_What the task requires_.
Reproduce, please, the line that holds "This screenshot has height=937, width=1898." and all later lines through the end of the entries below, exactly; omit pictures.

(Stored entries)
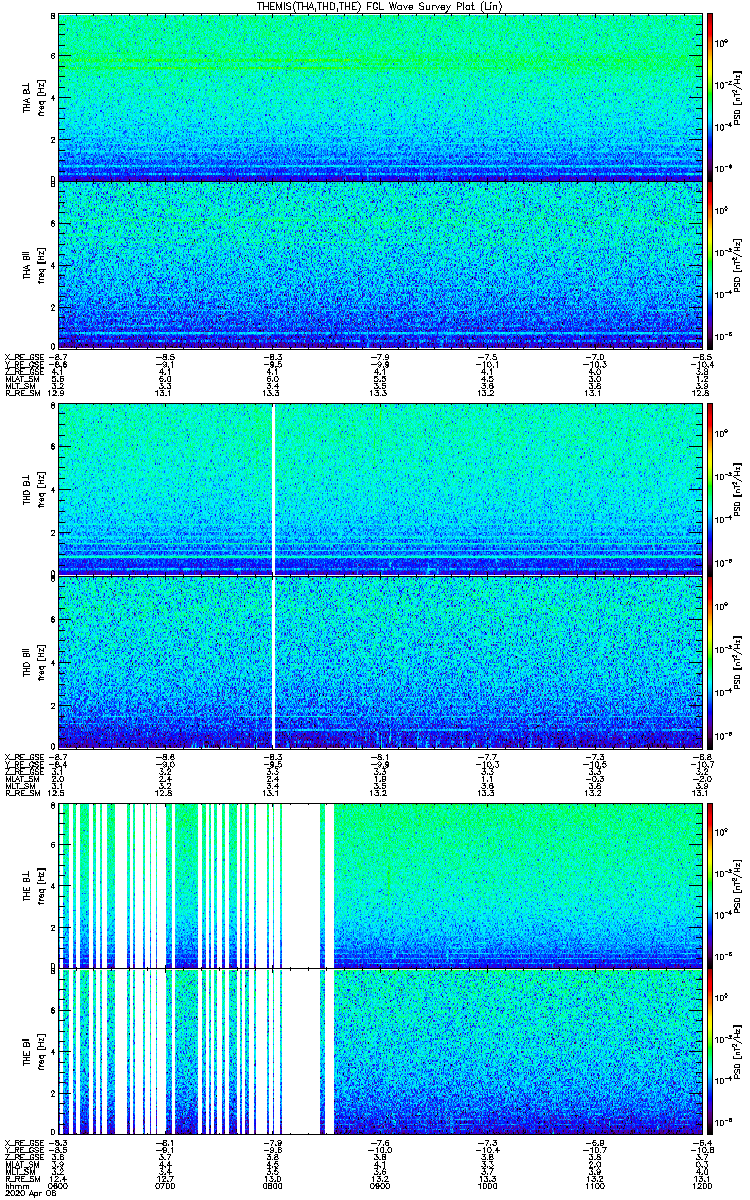Viewport: 750px width, 1200px height.
Task: Click the THE BL y-axis label
Action: click(x=27, y=884)
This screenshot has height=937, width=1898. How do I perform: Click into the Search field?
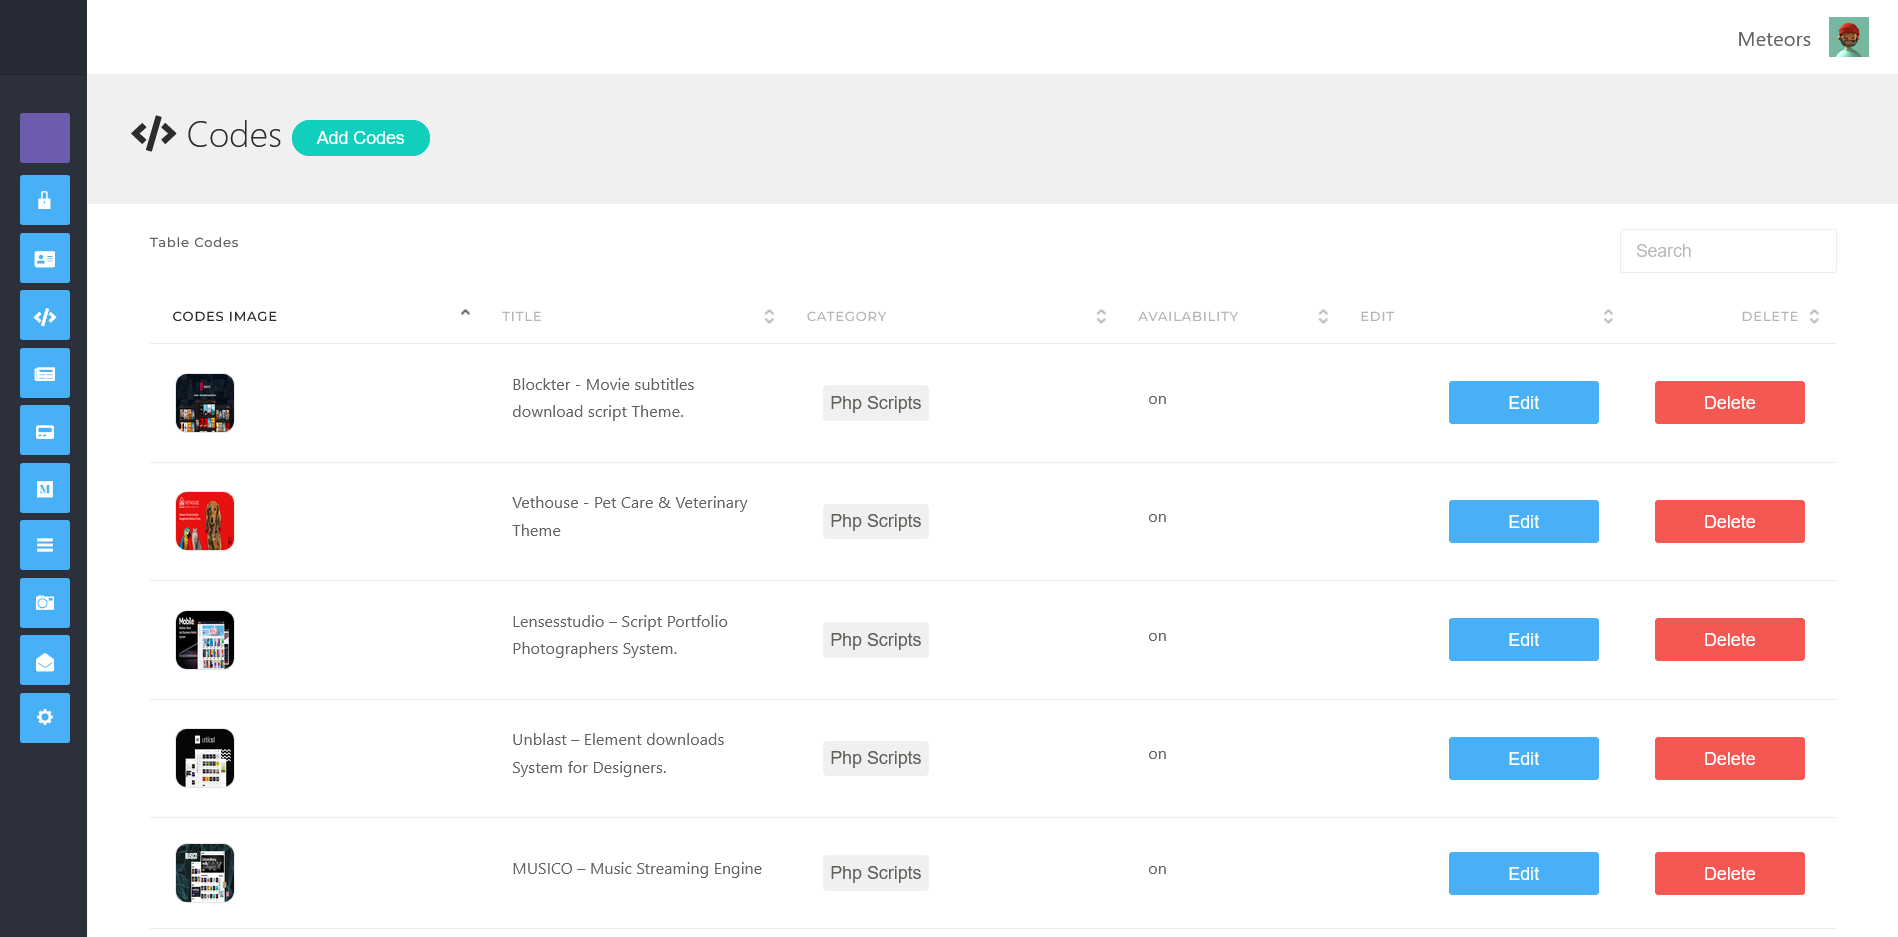[1727, 251]
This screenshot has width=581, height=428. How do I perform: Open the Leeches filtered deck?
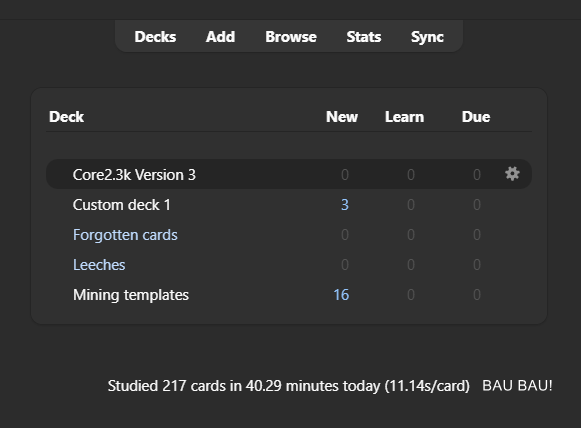99,265
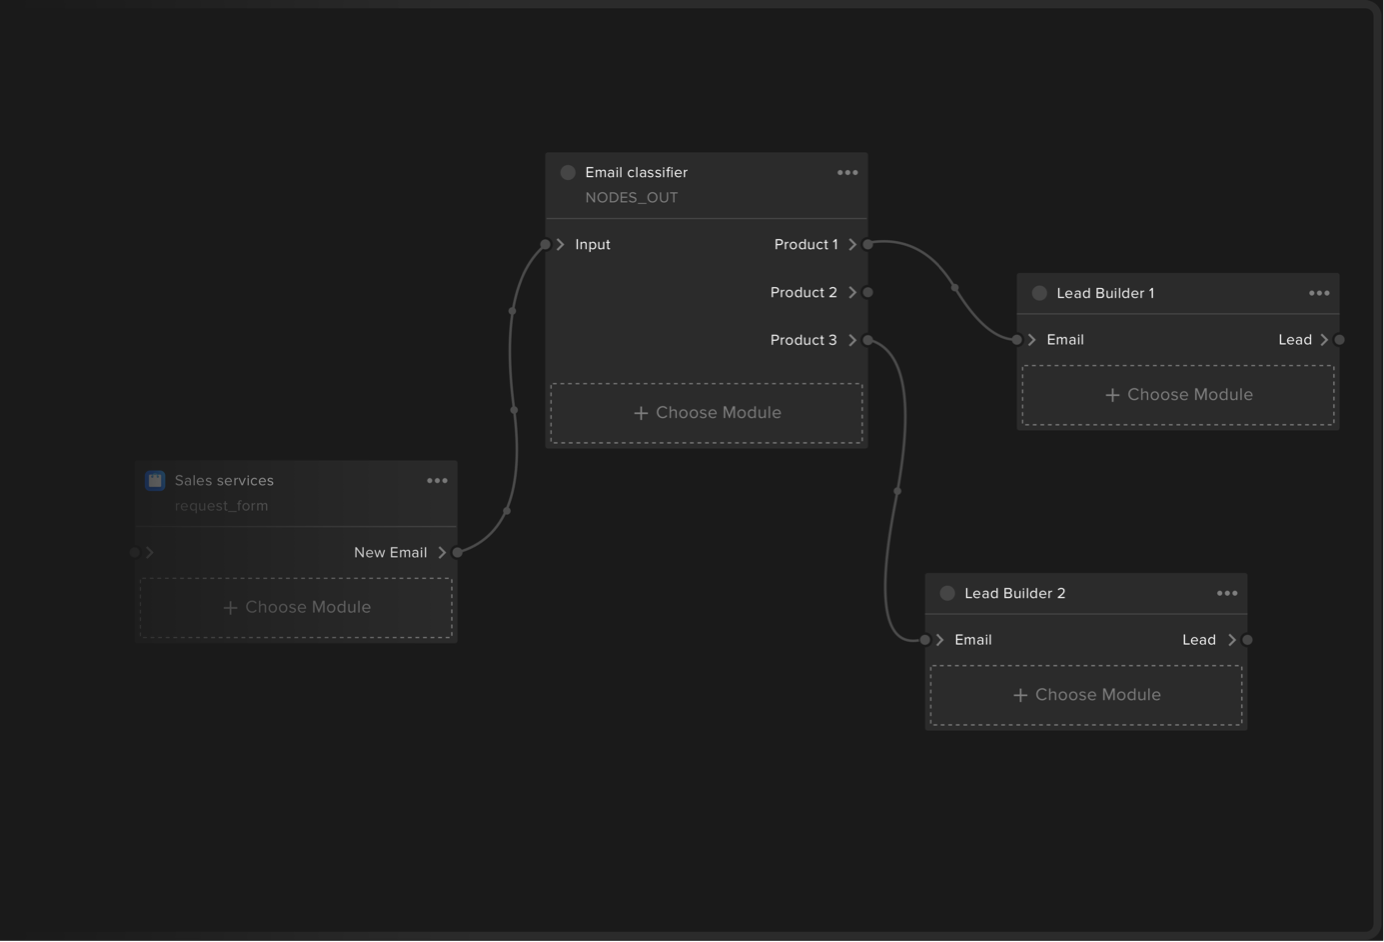This screenshot has width=1384, height=942.
Task: Click Choose Module in the Lead Builder 2 node
Action: (x=1086, y=694)
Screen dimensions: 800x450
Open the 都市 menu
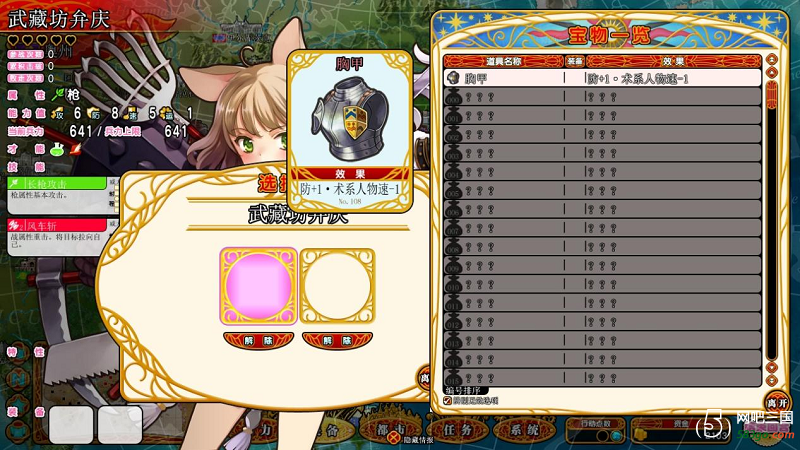391,429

_Answer space_.
This screenshot has height=937, width=1898. How do I perform: Click into the Search field?
[1727, 251]
This screenshot has width=581, height=428. How do I perform: Open the Leeches filtered deck?
99,265
This screenshot has width=1384, height=942.
Task: Click Choose Module in the Lead Builder 2 node
Action: (x=1086, y=694)
Screen dimensions: 800x450
Open the 都市 menu
391,429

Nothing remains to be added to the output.